True, my Belkin does emulate devices for me, but because I use a USB mouse and USB isn't loaded yet, I still have to use another mouse for my Linux box. I'm not sure how my winME box knows it'll have a keyboard and mouse to use...maybe I've got USB enabled in the BIOS?
I have to unplug my mouse when I switch from Win2K to RH7.3. I have a logitech optical wheel mouse and it cause things to go crazy on my desktop if I don't unplug it. If I reconfig the mouse to not use the scroll things work fine. I find it a little annoying but not as annoying as Win2K...
I'm just trying to undertsand this post, needamiracle.

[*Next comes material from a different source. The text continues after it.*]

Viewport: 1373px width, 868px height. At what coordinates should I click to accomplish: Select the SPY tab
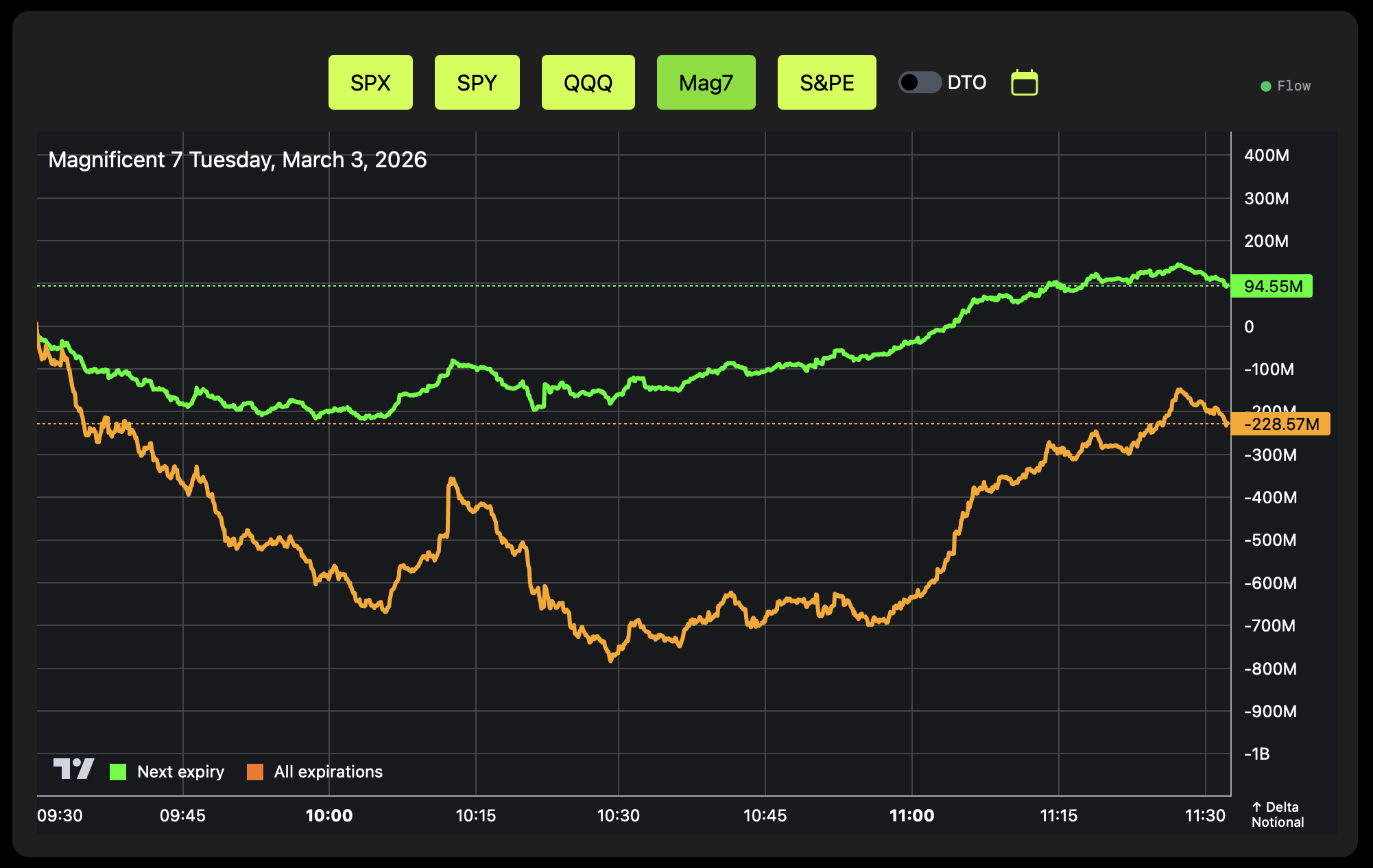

Are you saying that with both computers fully booted, you cannot switch between them without unplugging your mouse from the KVM? Or is this just during boot? If it's just during boot, is your mouse USB? My 4-port supports mouse emulation...doesn't yours?
Yes, the only glitch I have is switching between machines...that is when the things go haywire in my window manager. Switching from RH to W2K is fine, everything boots fine as well. The only annoyance is having to unplug the mouse. I have a USB to PS2 adapter on the front of the switch. If I hotkey to any of the machines (scroll lock, scroll lock, then 1-4) things also go wacky. The only real solution that I have found when switching is to unplug then plug in the mouse once I am in KDE. As long as it works I am content... KVMs are great but I wish there was a white paper on making low cost HEADLESS machines with just an ethernet adapter in it. I know you can set the consol output to a serial port, can you set it to an ethernet interface too? The webservers and db servers I run don't need a monitor or keyboard as long as I can SSH to them. I guess another little project can be added to the things I'd like to do with Linux.